Each line from the one with "Avvis alle cookies (69, 2442)" through the end of the records below should be transcribed exactly, and each picture should be skipped.

[[ Provided records, beginning ]]

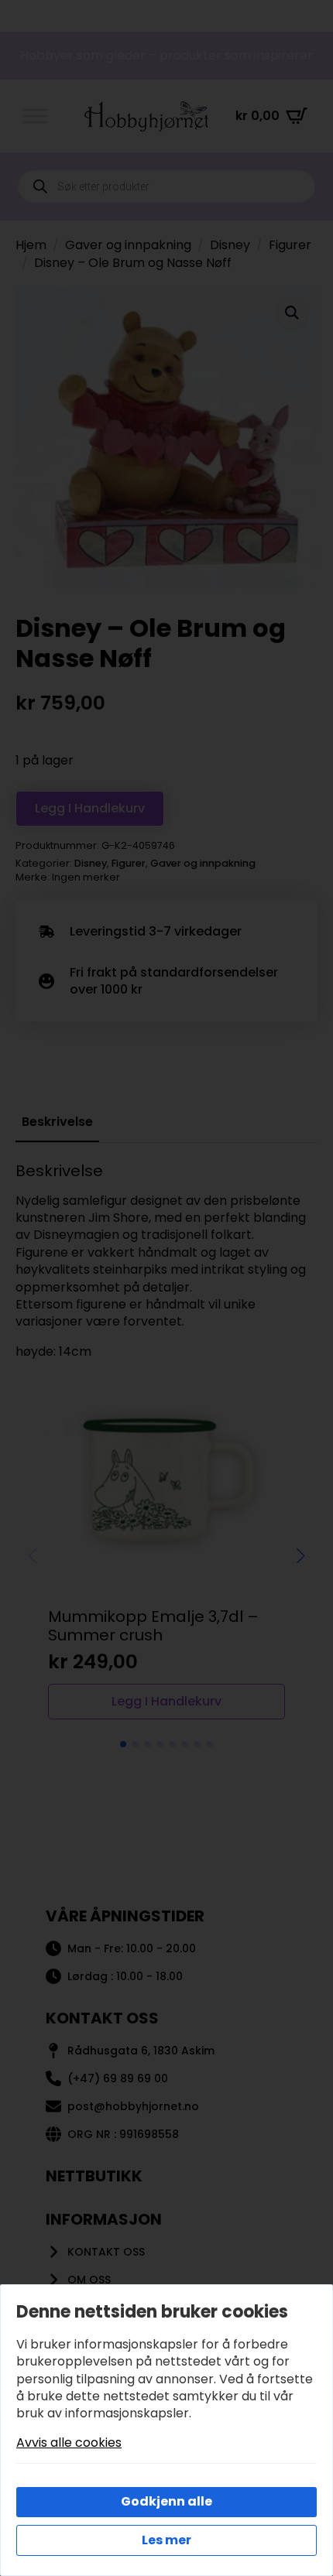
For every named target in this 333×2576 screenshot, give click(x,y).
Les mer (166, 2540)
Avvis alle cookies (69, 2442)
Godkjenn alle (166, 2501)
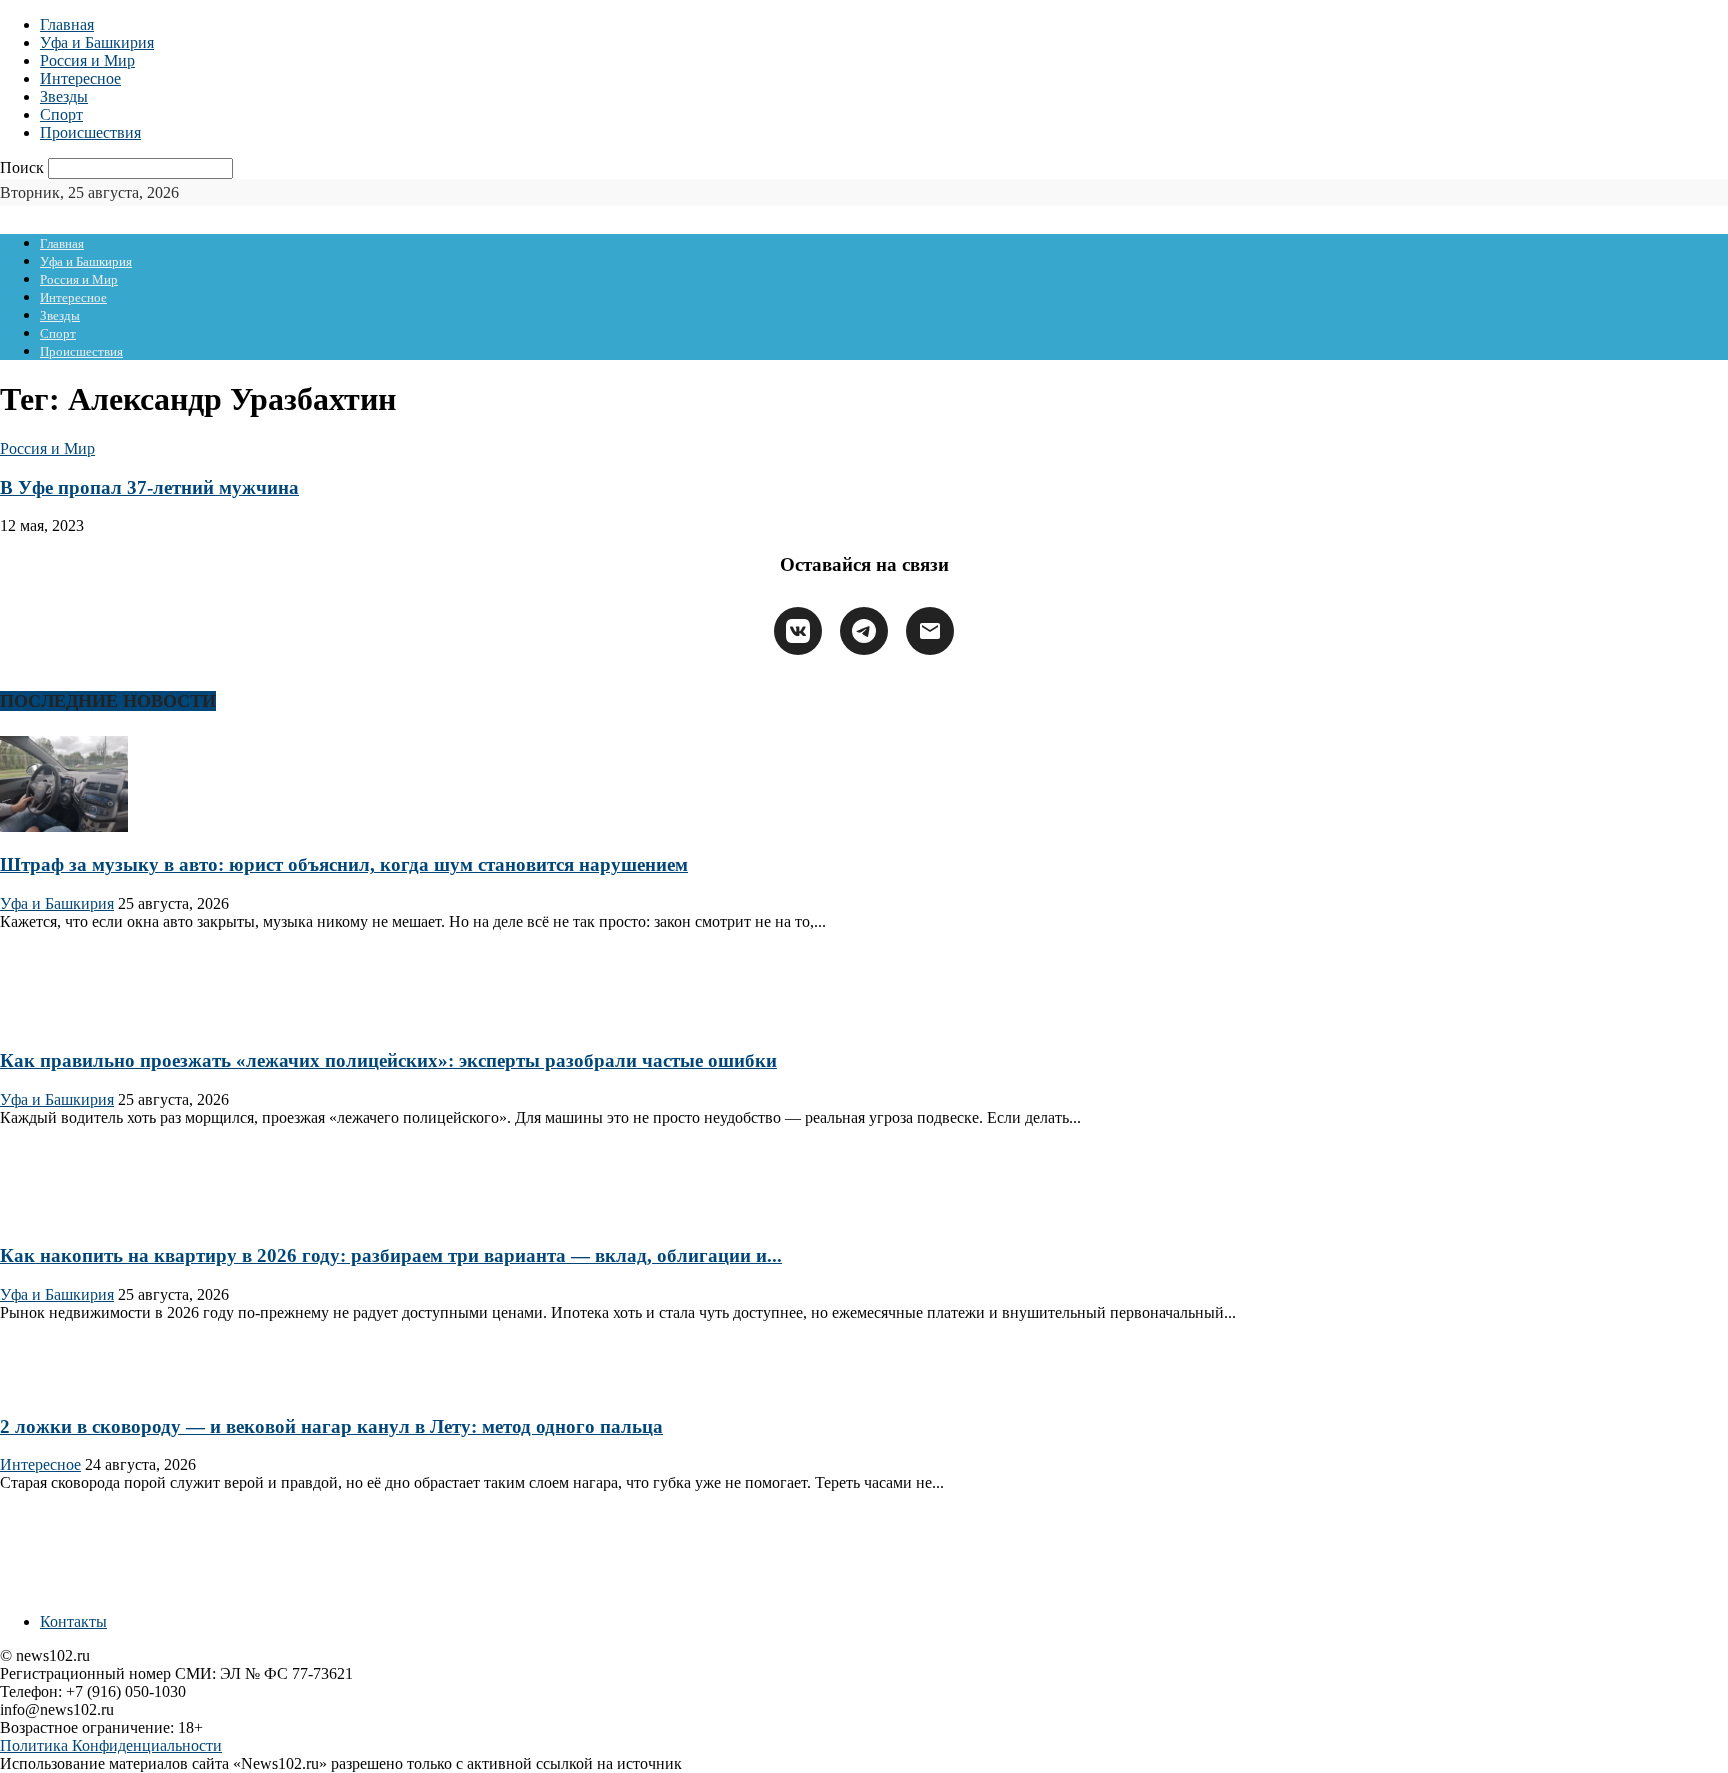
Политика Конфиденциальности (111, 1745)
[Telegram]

[[ Provided records, end ]]

### Answer to the problem
Avvis alle cookies (69, 2442)
Godkjenn alle (166, 2501)
Политика Конфиденциальности (111, 1745)
[Telegram]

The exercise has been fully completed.